Die iranische Zentralbank stellt eigene Berechnungen zur BIP-Entwicklung an. Es gibt teilweise erhebliche Abweichungen zu den Daten der Statistikbehörde, aber der Wachstumstrend wird grundsätzlich bestätigt. Nach Zentralbankangaben stieg das BIP im 1. Halbjahr 2021/2022 lediglich um 4 Prozent. Für den Öl- und Gassektor wird ein Zuwachs von 15,1 Prozent ausgewiesen. Die verarbeitende Industrie expandierte um 1,9 Prozent, das Dienstleistungsgewerbe um 5,7 Prozent.

Noch keine neue Coronawelle

Die Coronaepidemie hat der sanktionsbedingt schon zuvor geschrumpften Wirtschaft nur begrenzt zusätzlichen Schaden zugefügt. Mit Beschränkungen für die Wirtschaft und das öffentliche Leben wird zurückhaltend umgegangen.
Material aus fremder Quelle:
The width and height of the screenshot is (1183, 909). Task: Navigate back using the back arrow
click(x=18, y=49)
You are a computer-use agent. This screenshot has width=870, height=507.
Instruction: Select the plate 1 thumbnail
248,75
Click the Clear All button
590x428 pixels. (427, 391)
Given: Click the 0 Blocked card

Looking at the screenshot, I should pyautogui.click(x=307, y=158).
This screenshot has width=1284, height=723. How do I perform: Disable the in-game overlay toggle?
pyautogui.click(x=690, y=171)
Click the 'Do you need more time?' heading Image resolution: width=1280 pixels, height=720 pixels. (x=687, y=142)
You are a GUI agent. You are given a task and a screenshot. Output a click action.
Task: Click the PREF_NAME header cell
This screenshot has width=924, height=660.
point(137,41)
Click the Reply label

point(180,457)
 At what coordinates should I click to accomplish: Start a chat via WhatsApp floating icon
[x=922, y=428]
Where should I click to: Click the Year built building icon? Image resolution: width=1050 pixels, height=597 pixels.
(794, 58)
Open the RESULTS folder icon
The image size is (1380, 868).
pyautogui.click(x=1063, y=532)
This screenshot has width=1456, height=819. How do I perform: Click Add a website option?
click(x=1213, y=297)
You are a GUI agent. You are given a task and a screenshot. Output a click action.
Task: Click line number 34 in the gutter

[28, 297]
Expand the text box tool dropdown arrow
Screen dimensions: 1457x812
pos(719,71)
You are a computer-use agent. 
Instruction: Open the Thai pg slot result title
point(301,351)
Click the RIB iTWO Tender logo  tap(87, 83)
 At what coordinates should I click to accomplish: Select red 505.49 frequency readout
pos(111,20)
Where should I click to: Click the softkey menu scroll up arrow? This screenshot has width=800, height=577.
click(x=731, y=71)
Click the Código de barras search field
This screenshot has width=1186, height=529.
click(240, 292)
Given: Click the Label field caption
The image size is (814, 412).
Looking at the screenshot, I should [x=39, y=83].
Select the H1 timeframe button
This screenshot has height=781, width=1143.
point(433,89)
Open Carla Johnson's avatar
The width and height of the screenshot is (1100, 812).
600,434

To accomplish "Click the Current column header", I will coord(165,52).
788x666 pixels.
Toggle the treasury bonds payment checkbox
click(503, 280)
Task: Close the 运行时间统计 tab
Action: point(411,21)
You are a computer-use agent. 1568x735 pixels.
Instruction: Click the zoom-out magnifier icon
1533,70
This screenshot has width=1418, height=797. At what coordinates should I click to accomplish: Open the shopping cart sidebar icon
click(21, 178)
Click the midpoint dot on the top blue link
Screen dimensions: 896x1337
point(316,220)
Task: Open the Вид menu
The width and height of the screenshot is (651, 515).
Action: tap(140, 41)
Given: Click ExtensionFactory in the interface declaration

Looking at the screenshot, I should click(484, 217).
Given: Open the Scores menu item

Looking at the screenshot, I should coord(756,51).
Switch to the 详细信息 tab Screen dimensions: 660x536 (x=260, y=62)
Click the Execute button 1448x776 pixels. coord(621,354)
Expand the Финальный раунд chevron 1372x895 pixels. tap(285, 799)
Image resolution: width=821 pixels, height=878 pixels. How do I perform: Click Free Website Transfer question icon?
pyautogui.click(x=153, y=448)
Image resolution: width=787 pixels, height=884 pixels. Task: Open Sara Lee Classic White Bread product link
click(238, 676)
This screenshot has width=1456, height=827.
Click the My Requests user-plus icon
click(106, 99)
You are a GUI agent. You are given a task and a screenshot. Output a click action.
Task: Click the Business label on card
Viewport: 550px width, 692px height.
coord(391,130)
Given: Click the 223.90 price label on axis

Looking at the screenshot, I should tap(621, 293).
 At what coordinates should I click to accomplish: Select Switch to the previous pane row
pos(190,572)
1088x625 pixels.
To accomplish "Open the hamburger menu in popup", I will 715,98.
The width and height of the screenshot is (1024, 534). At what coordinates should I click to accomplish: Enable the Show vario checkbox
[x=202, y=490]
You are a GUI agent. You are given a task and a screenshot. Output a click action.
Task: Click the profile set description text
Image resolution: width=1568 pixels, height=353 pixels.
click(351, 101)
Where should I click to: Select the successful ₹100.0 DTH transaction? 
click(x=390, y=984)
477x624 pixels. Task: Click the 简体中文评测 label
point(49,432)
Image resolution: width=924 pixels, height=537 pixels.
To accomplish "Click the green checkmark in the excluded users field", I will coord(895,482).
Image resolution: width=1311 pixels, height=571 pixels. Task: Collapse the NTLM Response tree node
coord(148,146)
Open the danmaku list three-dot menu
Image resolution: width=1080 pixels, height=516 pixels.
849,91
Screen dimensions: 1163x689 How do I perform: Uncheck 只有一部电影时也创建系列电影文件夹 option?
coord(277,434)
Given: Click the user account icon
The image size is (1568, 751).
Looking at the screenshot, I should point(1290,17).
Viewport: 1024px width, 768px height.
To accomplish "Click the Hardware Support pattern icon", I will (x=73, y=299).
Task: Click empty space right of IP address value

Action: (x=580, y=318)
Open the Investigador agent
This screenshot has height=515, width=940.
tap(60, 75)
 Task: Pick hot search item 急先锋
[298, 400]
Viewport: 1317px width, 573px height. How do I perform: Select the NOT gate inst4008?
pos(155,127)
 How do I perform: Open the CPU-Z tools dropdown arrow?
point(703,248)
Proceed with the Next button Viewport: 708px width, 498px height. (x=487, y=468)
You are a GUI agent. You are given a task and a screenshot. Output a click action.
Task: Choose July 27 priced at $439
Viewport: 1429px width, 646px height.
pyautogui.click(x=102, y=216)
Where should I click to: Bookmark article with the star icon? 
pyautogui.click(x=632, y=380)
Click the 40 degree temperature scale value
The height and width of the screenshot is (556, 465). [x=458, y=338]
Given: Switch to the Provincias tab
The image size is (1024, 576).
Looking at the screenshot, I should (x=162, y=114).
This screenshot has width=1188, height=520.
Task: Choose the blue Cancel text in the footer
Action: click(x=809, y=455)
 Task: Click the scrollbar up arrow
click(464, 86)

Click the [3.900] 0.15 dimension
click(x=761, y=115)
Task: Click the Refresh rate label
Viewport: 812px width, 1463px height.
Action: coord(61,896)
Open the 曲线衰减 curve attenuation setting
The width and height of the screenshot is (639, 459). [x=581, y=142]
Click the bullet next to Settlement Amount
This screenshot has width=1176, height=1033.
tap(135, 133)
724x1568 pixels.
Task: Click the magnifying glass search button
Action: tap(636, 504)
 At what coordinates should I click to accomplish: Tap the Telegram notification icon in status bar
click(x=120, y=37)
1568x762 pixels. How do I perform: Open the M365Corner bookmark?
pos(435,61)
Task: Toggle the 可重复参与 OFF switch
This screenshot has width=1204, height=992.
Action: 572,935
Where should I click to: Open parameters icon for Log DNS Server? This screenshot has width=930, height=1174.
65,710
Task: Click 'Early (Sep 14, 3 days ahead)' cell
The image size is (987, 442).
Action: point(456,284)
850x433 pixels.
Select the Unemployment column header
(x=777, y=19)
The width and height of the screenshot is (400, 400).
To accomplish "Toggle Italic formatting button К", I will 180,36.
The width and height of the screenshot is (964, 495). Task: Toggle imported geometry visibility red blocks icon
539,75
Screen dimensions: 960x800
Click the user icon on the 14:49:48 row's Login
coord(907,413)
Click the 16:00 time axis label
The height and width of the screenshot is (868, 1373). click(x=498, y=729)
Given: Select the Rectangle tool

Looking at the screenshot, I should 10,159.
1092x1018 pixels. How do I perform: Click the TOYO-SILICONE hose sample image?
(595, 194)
Auch in Iran ist die Omikron-Variante mittlerweile angekommen. Die offiziellen Zahlen zeigen aber noch keine neue Infektionswelle. Die 7-Tage-Inzidenz pro 100.000 Einwohner erreichte im August 2021 mit über 330 ihren Höchststand und liegt aktuell bei 14 (Stand: 4. Januar 2022).

Insgesamt 120,4 Millionen Impfdosen wurden bislang verabreicht (vor allem Sinopharm). Etwa 62 Prozent der 84 Millionen-Bevölkerung (entspricht 52,1 Millionen) sind vollständig geimpft, davon 8,4 Millionen schon geboostert. Rund 8 Millionen haben bislang nur eine Erstimpfung. Ein Großteil der noch nicht Geimpften dürfte zur Gruppe der Genesenen gehören.